The Trump administration maintains, without offering evidence, that it assassinated the Iranian general Qassem Suleimani last week because he was planning an attack against American interests. While the killing of a figure as influential as Suleimani – the chief conduit between Tehran and its network of proxy militias across Syria, Iraq, Lebanon and Iran over the past 20 years – will inevitably disrupt Iran's external activities and dent its ambitions in the Middle East, it is clear that it has also dealt a blow to US foreign policy aims in the region.
The most immediate danger is to American lives. Ayatollah Ali Khemenei, Iran's supreme leader, has vowed "forceful revenge" for the American drone strike. US diplomatic missions, soldiers and civilians in the region are all on high alert. That will suit the leadership in Tehran, which may well opt to delay any military response so as to let the current moment run its course.
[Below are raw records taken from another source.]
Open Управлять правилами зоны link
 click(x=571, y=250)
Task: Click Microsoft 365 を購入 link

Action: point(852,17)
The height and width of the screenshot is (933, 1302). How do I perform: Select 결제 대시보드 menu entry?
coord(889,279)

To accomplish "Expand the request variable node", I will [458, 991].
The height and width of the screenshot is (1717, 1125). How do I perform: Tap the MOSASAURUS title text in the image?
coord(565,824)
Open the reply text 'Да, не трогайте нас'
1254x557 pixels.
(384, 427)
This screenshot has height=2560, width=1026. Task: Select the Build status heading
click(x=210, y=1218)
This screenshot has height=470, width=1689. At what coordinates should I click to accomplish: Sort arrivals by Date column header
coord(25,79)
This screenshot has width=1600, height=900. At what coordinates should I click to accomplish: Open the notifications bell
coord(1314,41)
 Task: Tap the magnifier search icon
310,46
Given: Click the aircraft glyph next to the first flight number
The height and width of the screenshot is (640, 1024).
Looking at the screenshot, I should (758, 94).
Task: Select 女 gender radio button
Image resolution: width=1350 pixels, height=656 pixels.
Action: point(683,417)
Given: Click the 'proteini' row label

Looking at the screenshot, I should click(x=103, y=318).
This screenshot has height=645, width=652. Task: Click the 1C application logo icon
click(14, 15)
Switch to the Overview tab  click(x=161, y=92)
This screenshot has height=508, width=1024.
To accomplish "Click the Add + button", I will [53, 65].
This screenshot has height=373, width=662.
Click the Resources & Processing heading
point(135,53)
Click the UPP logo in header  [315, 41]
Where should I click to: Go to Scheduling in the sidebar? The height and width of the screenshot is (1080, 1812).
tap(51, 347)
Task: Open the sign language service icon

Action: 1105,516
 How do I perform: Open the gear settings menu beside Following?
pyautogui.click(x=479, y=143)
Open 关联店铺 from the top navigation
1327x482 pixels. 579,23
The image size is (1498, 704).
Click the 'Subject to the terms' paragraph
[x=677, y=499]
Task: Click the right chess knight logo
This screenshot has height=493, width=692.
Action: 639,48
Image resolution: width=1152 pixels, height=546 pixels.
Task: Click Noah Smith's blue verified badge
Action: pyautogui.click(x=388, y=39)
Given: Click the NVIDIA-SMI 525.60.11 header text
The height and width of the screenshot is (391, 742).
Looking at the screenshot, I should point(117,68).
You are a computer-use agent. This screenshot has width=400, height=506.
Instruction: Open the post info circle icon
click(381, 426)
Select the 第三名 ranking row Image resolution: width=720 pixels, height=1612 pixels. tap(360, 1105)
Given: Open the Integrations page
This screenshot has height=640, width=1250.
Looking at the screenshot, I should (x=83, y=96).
In some of the biggest public gatherings in the country since the death of Ayatollah Ruhollah Khomeini in 1989, millions have taken to the streets to mourn Suleimani. Among the crowds are many Iranians who just last week were protesting about living standards. International sympathy for Suleimani himself may be in short supply, but Washington’s move to escalate its conflict with Iran so dramatically has, not for the first time in the Trump era, left Iran looking the more strategically-minded of the two adversaries.
Trump tweeted that the US would respond to any Iranian attack by bombing its cultural sites – a war crime – only for the Pentagon to disavow the idea outright
For while Washington insists the decision to kill Suleimani was the result of a careful deliberative process, it looks increasingly like an ill-considered blunder. The Iraqi parliament has voted to force US troops to leave the country, prompting Trump to threaten the country – a US ally – with sanctions. Then the US military sent a letter to its Iraqi counterpart announcing its intention to withdraw, only to dismiss talk of a pullout just hours later. Meanwhile, Trump tweeted that the US would respond to any Iranian attack by bombing its cultural sites – a war crime – only for the Pentagon to disavow the idea outright. Washington’s strategic confusion is total, in other words.
Nowhere is that confusion more apparent, nor more dangerous, than on the question of Iran’s nuclear programme. On Sunday, Tehran announced that it was abandoning most of its commitments under the nuclear containment deal agreed with the US and other world powers in 2015. Iran will never have nuclear weapons, Trump reiterated this week. But it was he who caused to collapse the Obama-era deal that was already achieving that very goal. If the Trump administration continues on its present course, it will eventually find itself facing the same choice Obama wrestled with: allow Iran to build nuclear weapons or bomb it. Obama’s solution to that dilemma was his historic nuclear deal. Trump has left himself no such room for manoeuvre.